La tía Gladis ya merodea los 50, cálculo que tiene un margen de error de 10 años hacia adelante y hacia atrás. Gladis merodea a los 50 amigos de sus 50 sobrinos, amigos entre los 15 y los 25, carentes de ganas de tía ajena. Ella nunca estuvo buena cuando le correspondía y solo hasta la víspera de la menopausia se preocupó por agradarle al género masculino, justo cuando ya no le interesaba a sus coetáneos, demasiado jartos para ella, la vanguardista, la chifloretas, la irreverente, la que sí entiende a esta generación, la que quiere estrenar el sexo de todo vecinito imberbe que se le atraviese en la sala comedor, la solterona, la sardinera, la cuchibarbie.
El término cuchibarbie, para que lo capten los nacidos antes de Woodstock 69, proviene del híbrido de las palabras cucha (coloquial manera de llamar a las hembras de la tercera edad) y Barbie (apócope de Bárbara, la muñeca más popular de la postguerra). O sea: cuchibarbie es una vieja con ínfulas de muñeca juvenil y en el caso masculino equivaldría a cuchiken.
Gladis, la tía, es todo eso y lo siguiente...
Se baña diariamente y se arregla metódicamente, diseñando las armas fatales con las que atrapará a su presa impúber de fin de semana... pero no parece: la flacidez de sus axilas y la sequedad de su piel de zapa contradicen sus intenciones.
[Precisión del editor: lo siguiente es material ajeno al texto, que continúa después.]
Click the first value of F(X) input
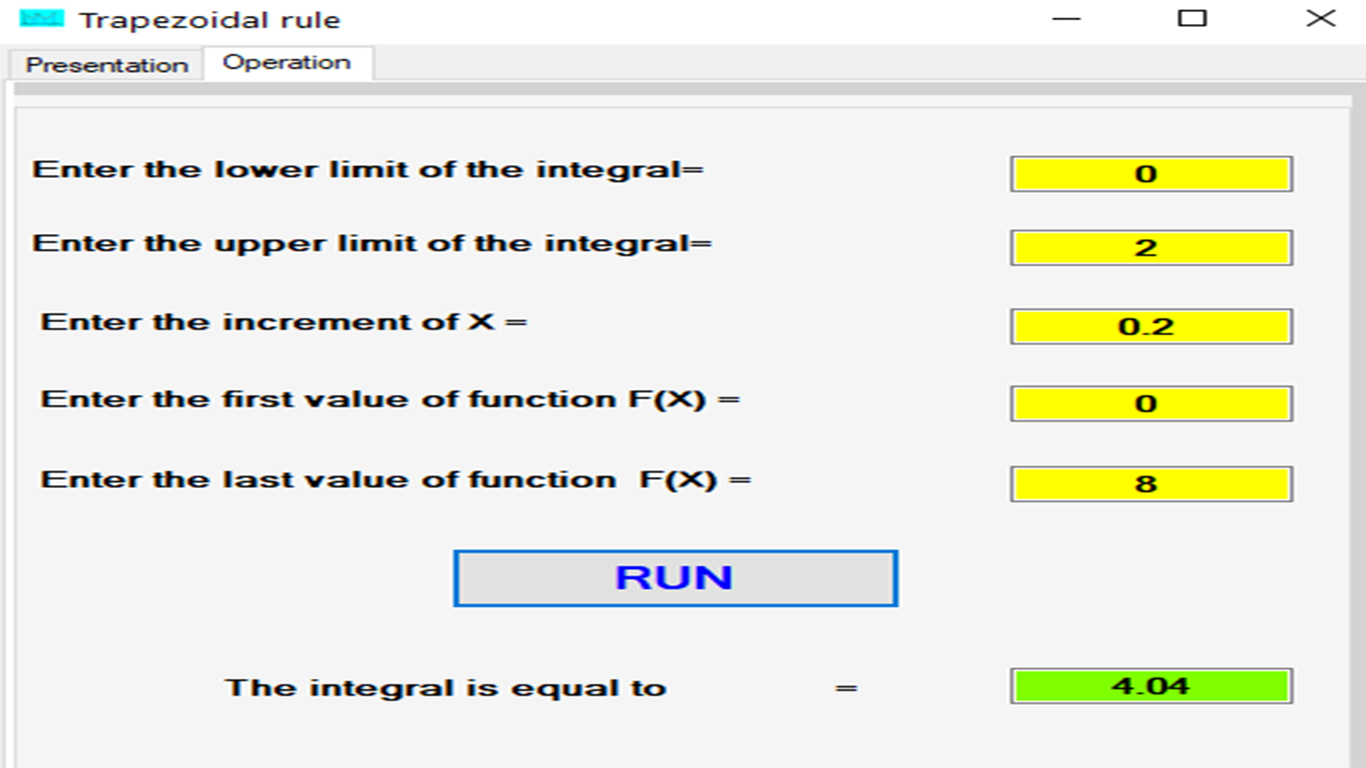1366x768 pixels. tap(1151, 404)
En la película de su sexualidad, se imagina despampanante, pero es, tan sólo, decepcionante. Si tan sólo admitiera su edad y su caducidad como vampiresa criolla tal vez lograría algo. La honestidad abre puertas insospechadas. No es que esté del todo mal: aún aguanta (en tiempos de guerra, cualquier hueco es trinchera), es la actitud lo que la hace indeseable. Por lo demás, es un carnaval ambulante: echa chistes verdes, enseña a bailar a los inmóviles, ameniza las fiestas de fin de año y los cumpleaños, invita a cine y a paseos, cuenta anécdotas top secret de sus demás parientes... pero, en el fondo de su libido, yace el hambre de cuerpos vírgenes, hambre que no sopla... "¡Uf, Juanca, yo no sabía que tenías un amigo tan ‘churro‘!... ¡Venga, mijo: no sea tímido que yo no como gente! ¡Cómo está de grande usted, hola! ¿Cuándo me saca a rumbear?".
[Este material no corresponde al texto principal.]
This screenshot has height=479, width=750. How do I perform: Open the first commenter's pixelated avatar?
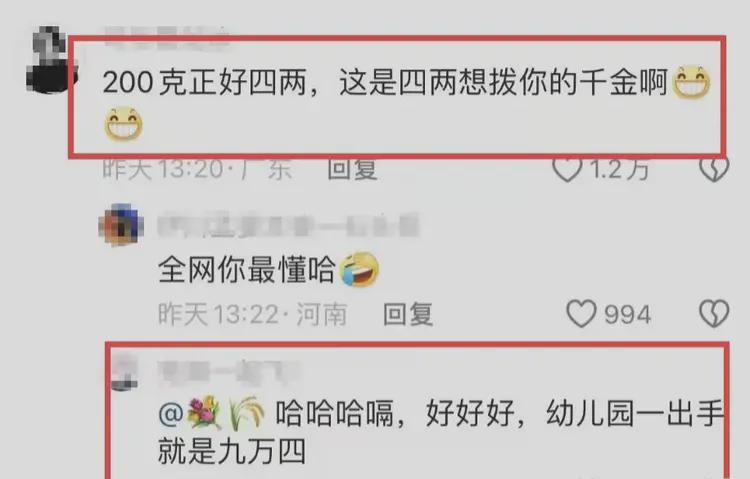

A la pobre Gladis sí que le gusta el traguito, incluso la yerbita. Cuando se toma sus guaros, la sangre se le alborota y es una lubricación ambulante: agarra sin permiso a todo ciudadano reciente para que baile, a regañadientas, La feria de Manizales, La escoba, El mosaico Imperial y, cuando está atrevida, El aserejé o El gorila. Lo hace sin descaro, embutida en un slack de cuero de tía de becerro, que le llega hasta el diafragma; el tórax semicubierto por una blusa transparente de malla negra, telaraña en la que atrapa sus deseos de volver a sentir aquello nuevamente. Baila con cara de agonía, blanqueando los ojos, tomando de la punta de los dedos, las manos de nosotros, su evasiva esperanza de conexión con lo real. Luego de 333 ochos merengueros, cae rendida en el sofá, a comer pavo por enésima vez. No faltará, eso sí, el amigo cuchibarbista que le dé su merecido... y pase, gratis, a la madurez.
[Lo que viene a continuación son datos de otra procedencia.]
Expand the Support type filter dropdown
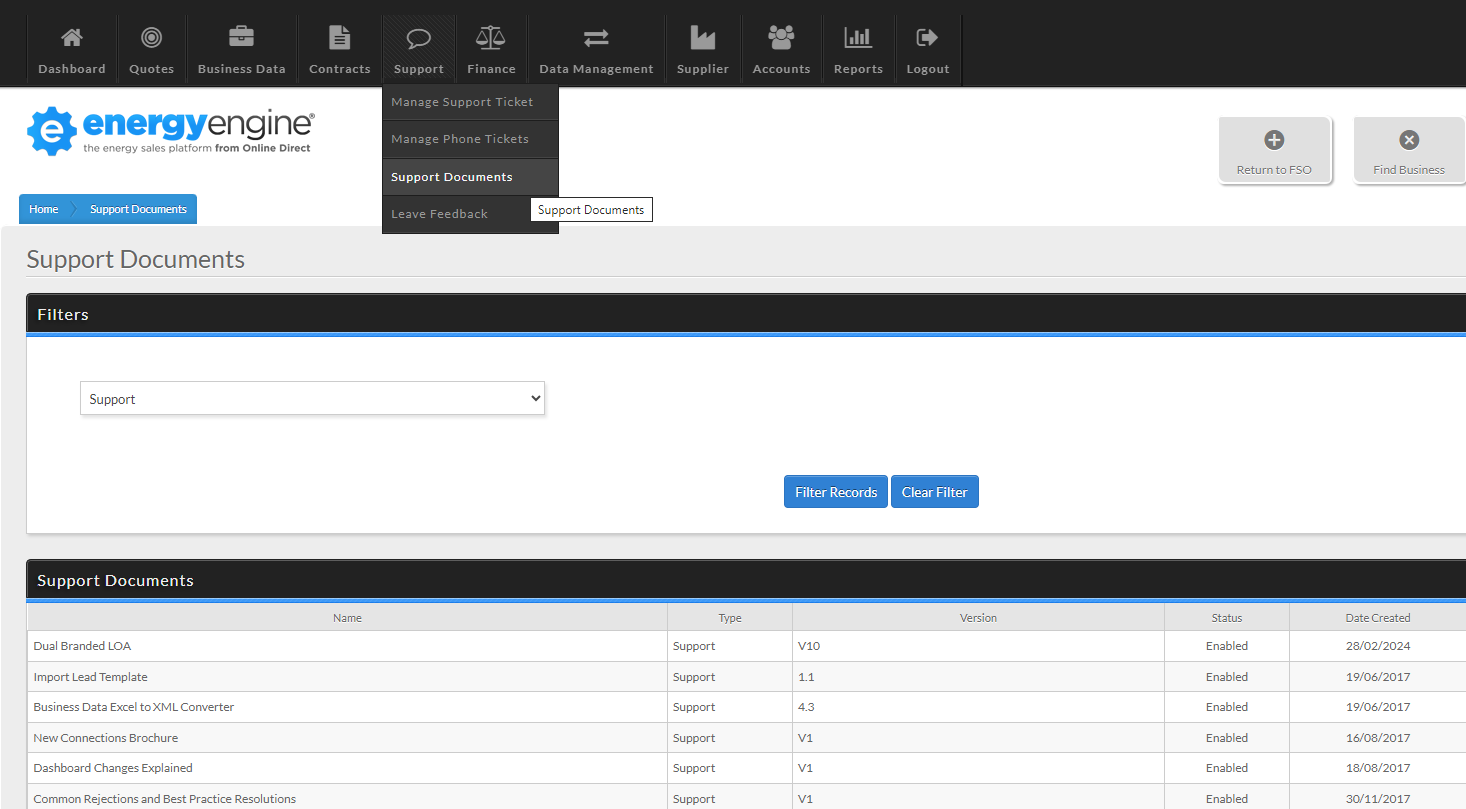Screen dimensions: 1466x809 pos(312,399)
No le demos tanto palo a la tía Gladis (cosa que ella agradecería en estas noches solitarias); dejémosla en paz: ella es un miembro del álbum familiar al que hay que respetar. Sin su dionisíaca influencia, nunca habríamos conocido el sentido del deseo. Si tú, amiga lectura, no aprovechas esta época de libertad, puedes llegar a ser la tía Gladis de nuestra prole desencantada.